While a cook can only do one thing at a time, be it slicing or peeling, there is an eternity of time to be saved by not sleeping on a job while waiting for something. Do the salad while the meat is in the oven, right?

In the software world, the cook is the CPU and the tasks it is faced with usually have long waiting periods in them too. So that CPU is idling most of the time, only occasionally doing some work.

Actually, the retrieval of an external resource is a classic example associated with this kind of task. Let's take a closer look at this situation. Imagine we need to fetch 100 URLs from a remote server, and we do so sequentially. Actual work - sending a request or processing received response would be tiny compared to long periods of time waiting for the server to respond and for the network to bring the answer to us.

Requests are executed synchronously, next one starting only after the previous one has finished. To save time, we need to execute them in a more complex pattern, juggling them to achieve the best efficiency.

One way to do it is with threads. This way several requests can be executed in parallel, switching between constantly and giving each one fixed amount of time to work. We still will be waiting for server response, but at least we will be waiting for several requests at once.

Python provides a convenient API for carrying out this task. With several threads, each executing intermittently within its own time slice, our CPU utilization would look like this:

The thread execution is intermittent rather than parallel. CPU is constantly switching between them.
Each thread is being executed for a fixed amount of time, no matter whether it is doing real work or just waiting for an action to complete.

Threads/scheduler model and fixed timeslots leave few things to be improved.
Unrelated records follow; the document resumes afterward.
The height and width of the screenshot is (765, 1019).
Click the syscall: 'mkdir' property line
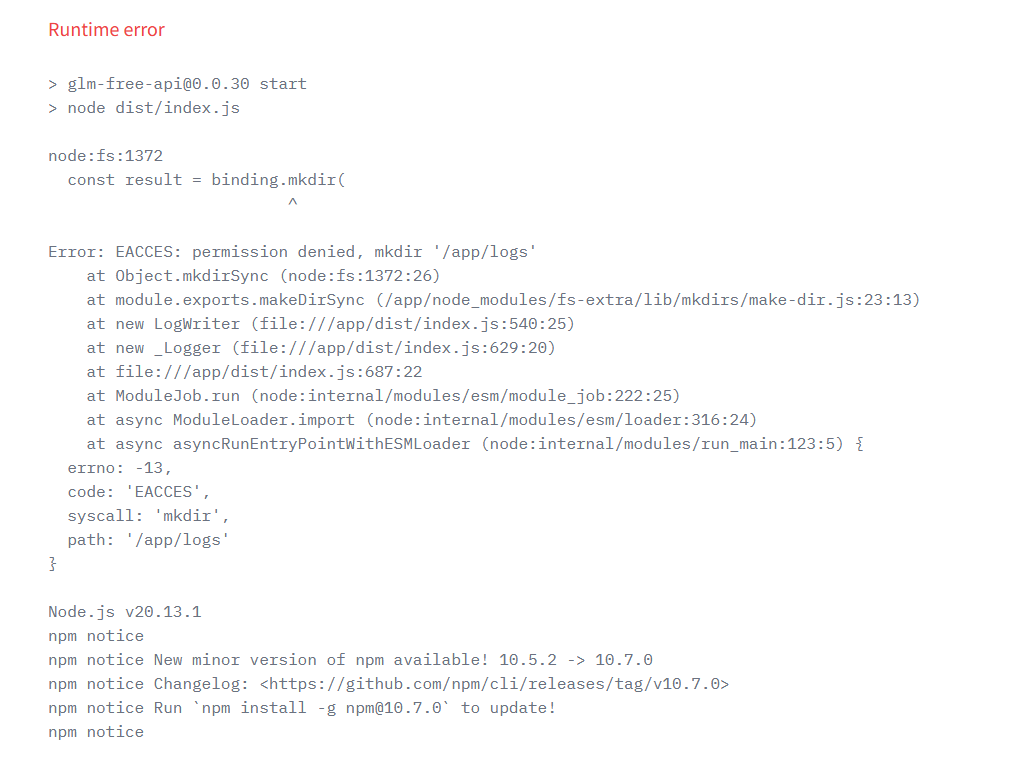pos(148,516)
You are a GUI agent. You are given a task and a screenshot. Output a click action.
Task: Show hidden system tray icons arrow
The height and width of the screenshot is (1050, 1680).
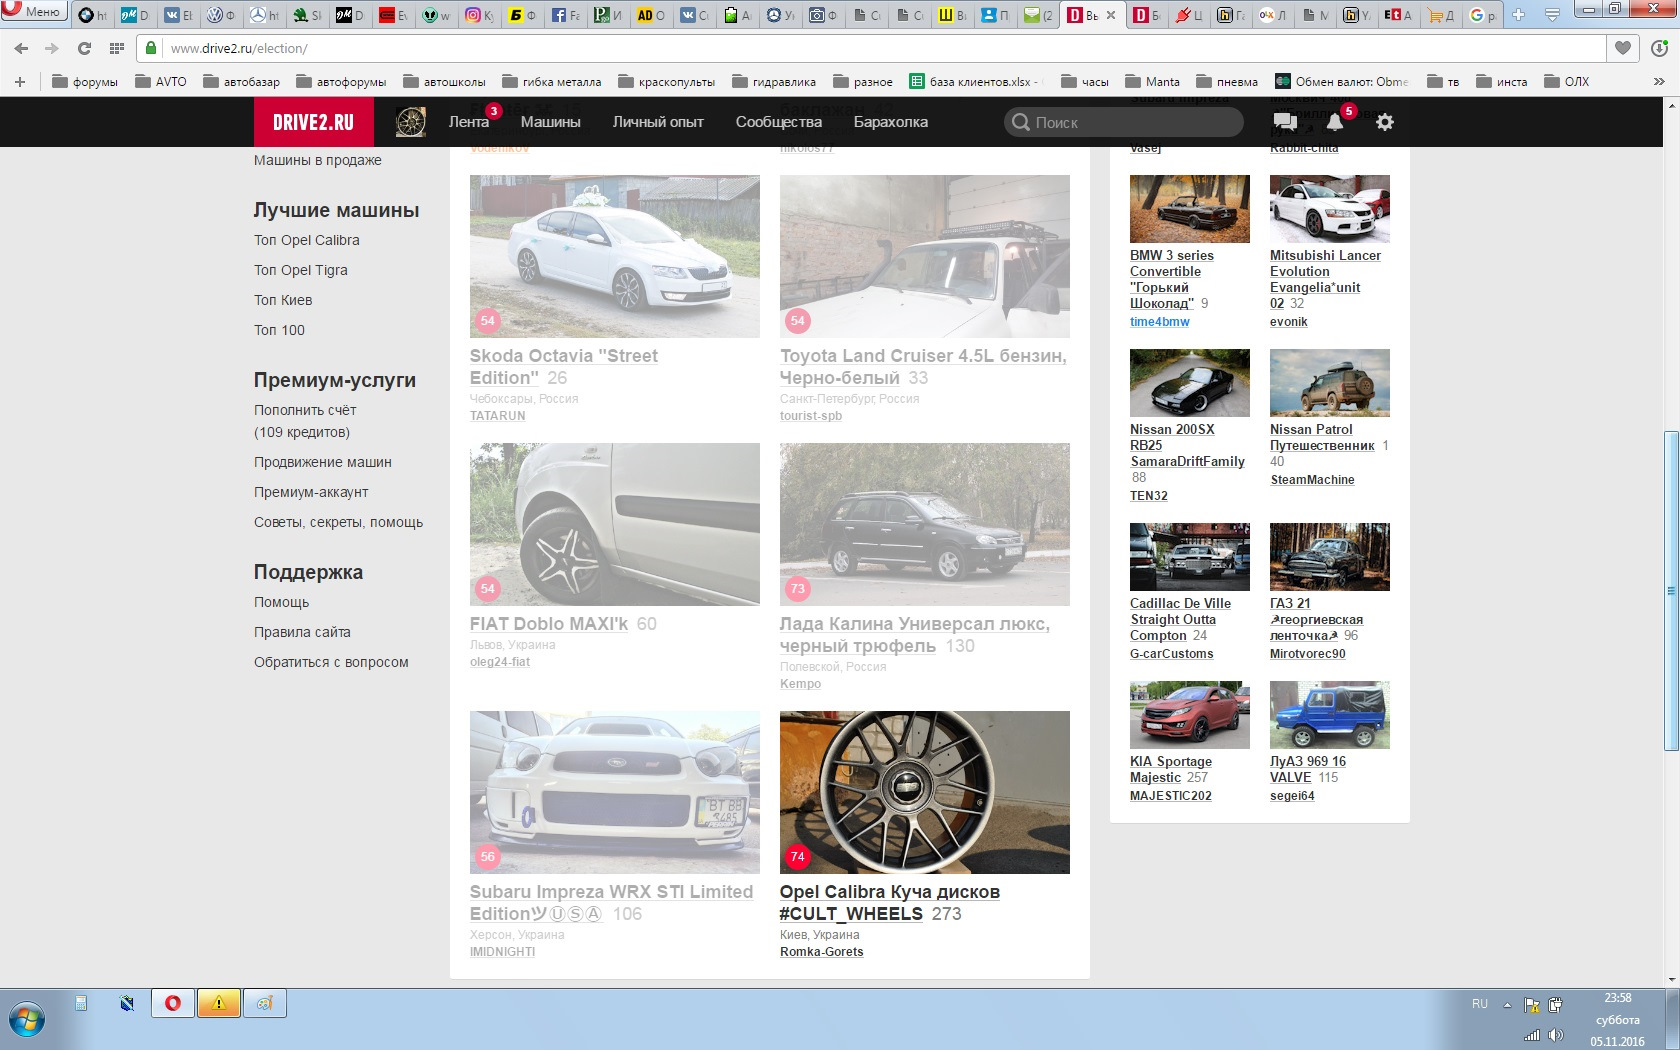1507,1004
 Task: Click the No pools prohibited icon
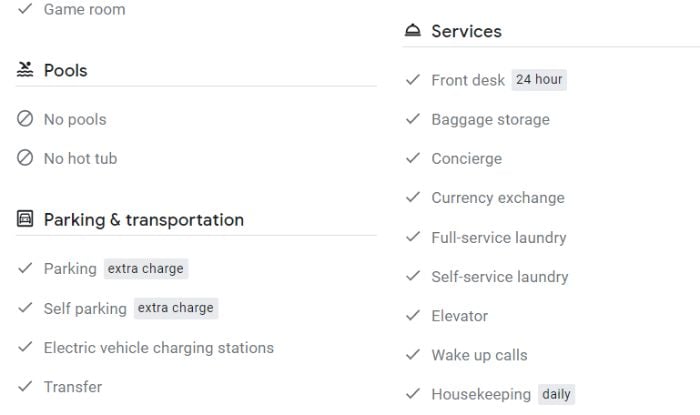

Context switching has a cost
Threads that have nothing to do still hold to their timeslots.

It would be great if the switches would occur not at fixed time slices, scheduled by an over-watching system (so-called preemptive multitasking), but exactly at the time the task has completed its current job and starts waiting for the next action. That would be the perfect moment for this task to allow another task to be passed to the CPU. Such behavior is called “cooperative multitasking.”

Instead of Scheduler guy with a timeclock we have the Loop guy to whom tasks are instantly giving back control when they have nothing to do.

– Dave, you open?
– Nah

– Bill, can you go?
– Nope

– Jake, your turn. (Jake runs for the basket)
– (some time later): I'm done.

– Dave, how about now?

We need special functions to make this possible. Classical functions do not return control to anybody until they are completely done (or failed at their task). To make them collaborate we need them to be able to yield back control when they do not need it for a moment.

Such polite functions are called coroutines. A co-routine is a function that can suspend execution at some point and resume it later. By implementing our downloading application with co-routines, we will get a performance graph like this:

This method utilizes the CPU to near 100% capability, and thus greatly improves the application’s performance.

Of course, this reaps most benefits when there are lots of waiting time to optimize. Usually, there are, disk reads, database access, and network requests take a lot of time of typical web application.

With coroutines we can get rid of that waiting time and serve another customer meanwhile, using CPU much more effectively, easily serving tens of thousands of requests per second.